What you should do :: Once the line containing "[Hozzáadás a kedvencekhez] (247, 273)" appears, output it and each remaining line of the records below exactly, with no pictures and nothing more.

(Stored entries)
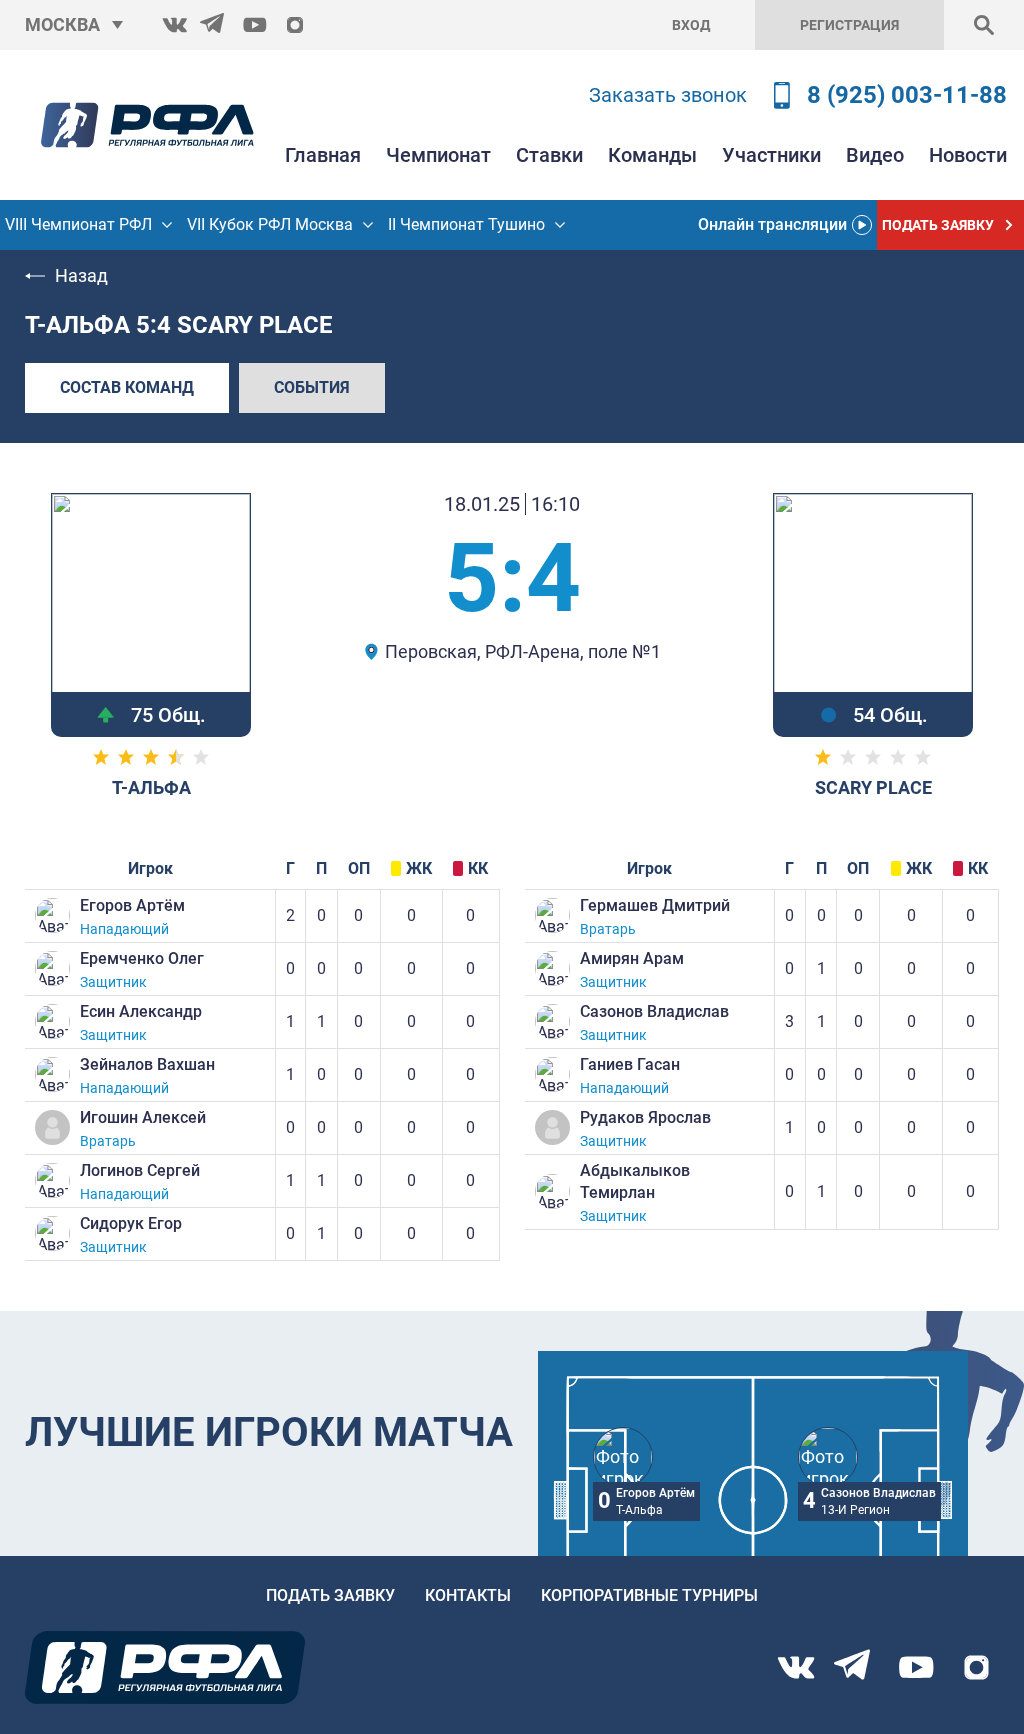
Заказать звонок (668, 95)
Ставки (549, 155)
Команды (652, 155)
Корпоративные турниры (649, 1595)
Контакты (468, 1595)
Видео (875, 155)
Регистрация (849, 25)
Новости (968, 155)
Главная (323, 155)
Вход (691, 25)
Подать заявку (330, 1595)
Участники (771, 155)
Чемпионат (438, 155)
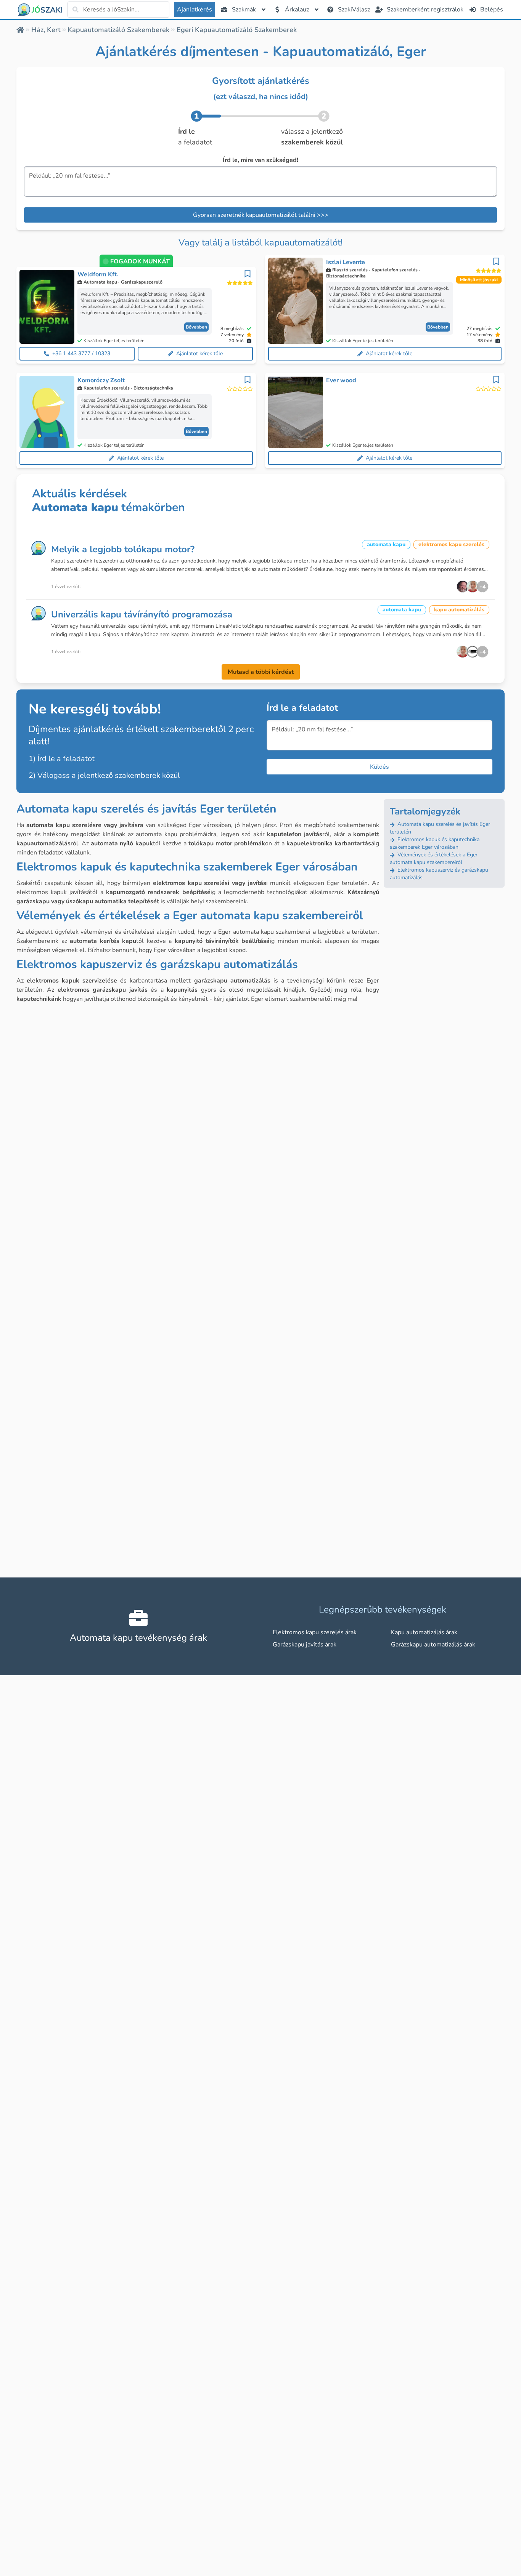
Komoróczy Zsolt (101, 380)
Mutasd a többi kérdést (261, 672)
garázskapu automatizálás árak (433, 1644)
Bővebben (196, 327)
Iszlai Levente (345, 262)
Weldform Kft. (97, 274)
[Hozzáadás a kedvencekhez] (247, 273)
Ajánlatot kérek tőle (199, 353)
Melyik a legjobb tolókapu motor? (123, 549)
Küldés (379, 767)
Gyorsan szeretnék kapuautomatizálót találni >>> (260, 215)
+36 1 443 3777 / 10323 (81, 353)
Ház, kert (46, 29)
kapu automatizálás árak (424, 1632)
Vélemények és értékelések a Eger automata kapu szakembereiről (434, 858)
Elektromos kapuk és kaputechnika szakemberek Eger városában (434, 843)
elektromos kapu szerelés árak (315, 1632)
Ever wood (341, 380)
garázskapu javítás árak (304, 1644)
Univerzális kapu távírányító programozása (141, 614)
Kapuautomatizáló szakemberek (118, 29)
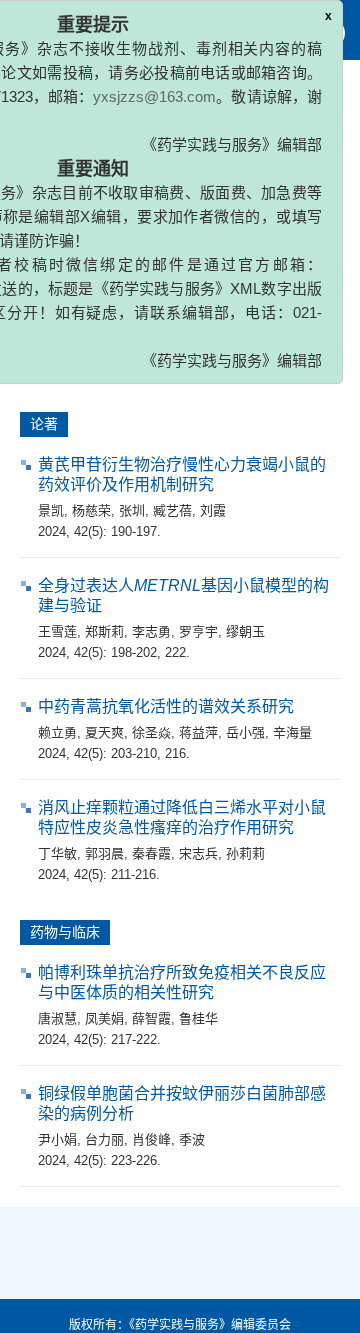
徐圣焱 (151, 732)
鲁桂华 (198, 1018)
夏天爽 (104, 732)
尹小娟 (57, 1139)
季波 (192, 1139)
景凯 (51, 510)
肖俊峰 (151, 1139)
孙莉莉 (245, 853)
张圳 (132, 510)
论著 (44, 424)
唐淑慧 (57, 1018)
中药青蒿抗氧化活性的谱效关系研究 (166, 706)
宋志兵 (198, 853)
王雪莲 (57, 631)
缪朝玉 (245, 631)
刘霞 (213, 510)
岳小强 (245, 732)
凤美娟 (104, 1018)
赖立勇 (57, 732)
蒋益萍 (198, 732)
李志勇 (151, 631)
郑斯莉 (104, 631)
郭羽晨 (104, 853)
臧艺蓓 (172, 510)
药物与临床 (65, 932)
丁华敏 (57, 853)
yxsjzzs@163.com (154, 96)
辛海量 (292, 732)
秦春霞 (151, 853)
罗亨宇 (198, 631)
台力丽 (104, 1139)
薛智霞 (151, 1018)
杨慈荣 (91, 510)
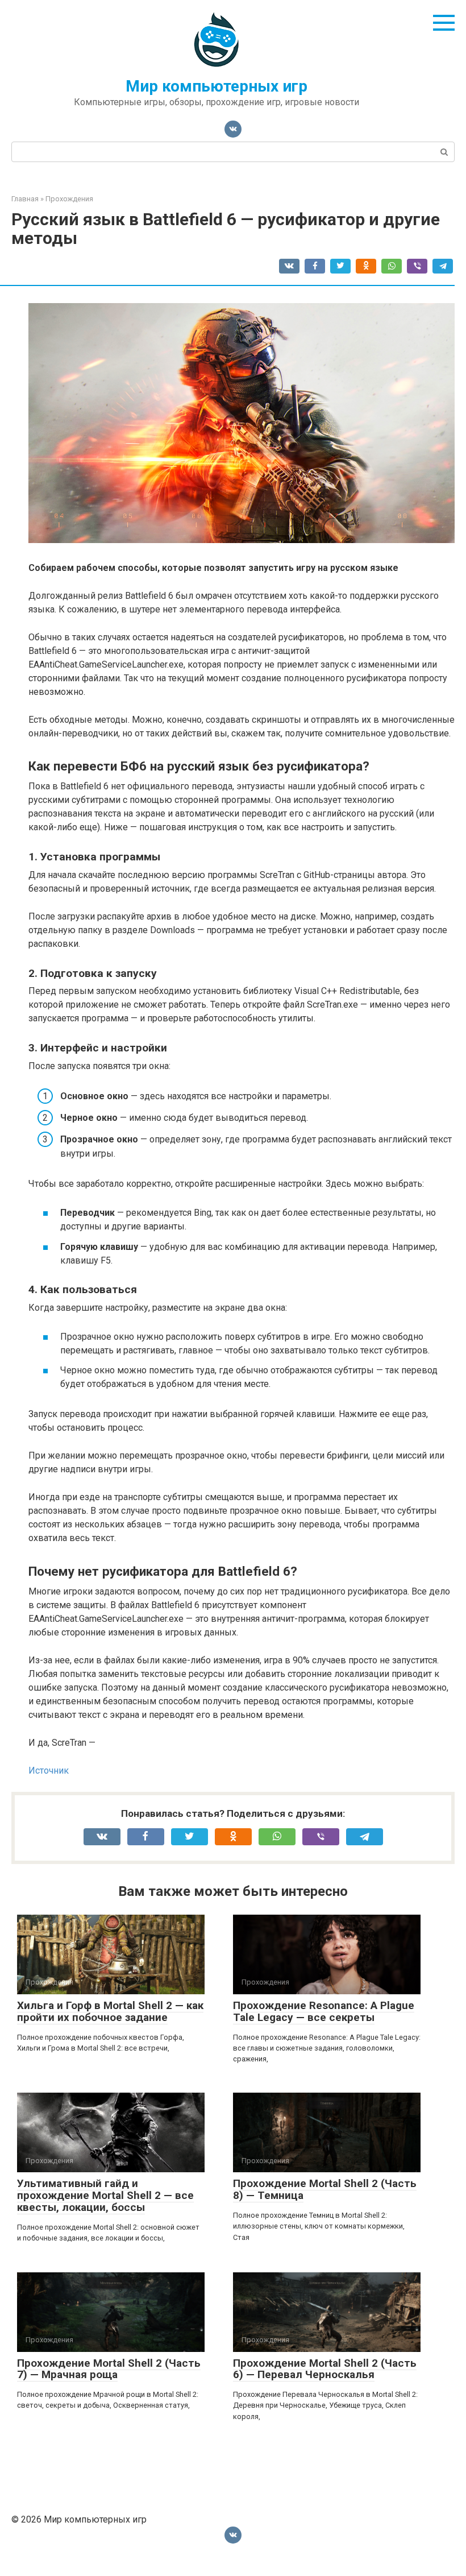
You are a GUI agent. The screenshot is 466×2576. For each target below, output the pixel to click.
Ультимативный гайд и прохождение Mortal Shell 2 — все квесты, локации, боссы (105, 2195)
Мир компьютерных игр (216, 86)
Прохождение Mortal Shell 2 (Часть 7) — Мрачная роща (109, 2369)
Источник (48, 1770)
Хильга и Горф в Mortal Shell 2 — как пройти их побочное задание (110, 2011)
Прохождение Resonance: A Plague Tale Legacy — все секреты (323, 2011)
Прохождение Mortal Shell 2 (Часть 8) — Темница (325, 2189)
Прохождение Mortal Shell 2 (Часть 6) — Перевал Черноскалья (325, 2369)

Written solution ::
[Hozzáadás a kedvencekhez] (247, 273)
Ajánlatot kérek tőle (199, 353)
Melyik a legjobb tolókapu motor? (123, 549)
Küldés (379, 767)
Gyorsan szeretnék kapuautomatizálót találni >>> (260, 215)
+36 1 443 3777 / 10323 (81, 353)
Ház, kert (46, 29)
kapu automatizálás árak (424, 1632)
Vélemények és értékelések a Eger automata kapu szakembereiről (434, 858)
Elektromos kapuk és kaputechnika szakemberek Eger városában (434, 843)
elektromos kapu szerelés árak (315, 1632)
Ever wood (341, 380)
garázskapu javítás árak (304, 1644)
Univerzális kapu távírányító programozása (141, 614)
Kapuautomatizáló szakemberek (118, 29)
徐圣焱 (151, 732)
鲁桂华 (198, 1018)
夏天爽 (104, 732)
尹小娟 (57, 1139)
季波 (192, 1139)
景凯 (51, 510)
肖俊峰 (151, 1139)
孙莉莉 (245, 853)
张圳 (132, 510)
论著 (44, 424)
唐淑慧 (57, 1018)
中药青蒿抗氧化活性的谱效关系研究 (166, 706)
宋志兵 (198, 853)
王雪莲 (57, 631)
缪朝玉 (245, 631)
刘霞 (213, 510)
岳小强 (245, 732)
凤美娟 (104, 1018)
赖立勇 (57, 732)
蒋益萍 (198, 732)
李志勇 (151, 631)
郑斯莉 (104, 631)
郭羽晨 (104, 853)
臧艺蓓 (172, 510)
药物与临床 (65, 932)
丁华敏 (57, 853)
yxsjzzs@163.com (154, 96)
辛海量 (292, 732)
秦春霞 (151, 853)
罗亨宇 (198, 631)
台力丽 (104, 1139)
薛智霞 (151, 1018)
杨慈荣 (91, 510)
You are a GUI agent. The screenshot is 466×2576. For each target below, output the pixel to click.
Ультимативный гайд и прохождение Mortal Shell 2 — все квесты, локации, боссы (105, 2195)
Мир компьютерных игр (216, 86)
Прохождение Mortal Shell 2 (Часть 7) — Мрачная роща (109, 2369)
Источник (48, 1770)
Хильга и Горф в Mortal Shell 2 — как пройти их побочное задание (110, 2011)
Прохождение Resonance: A Plague Tale Legacy — все секреты (323, 2011)
Прохождение Mortal Shell 2 (Часть 8) — Темница (325, 2189)
Прохождение Mortal Shell 2 (Часть 6) — Перевал Черноскалья (325, 2369)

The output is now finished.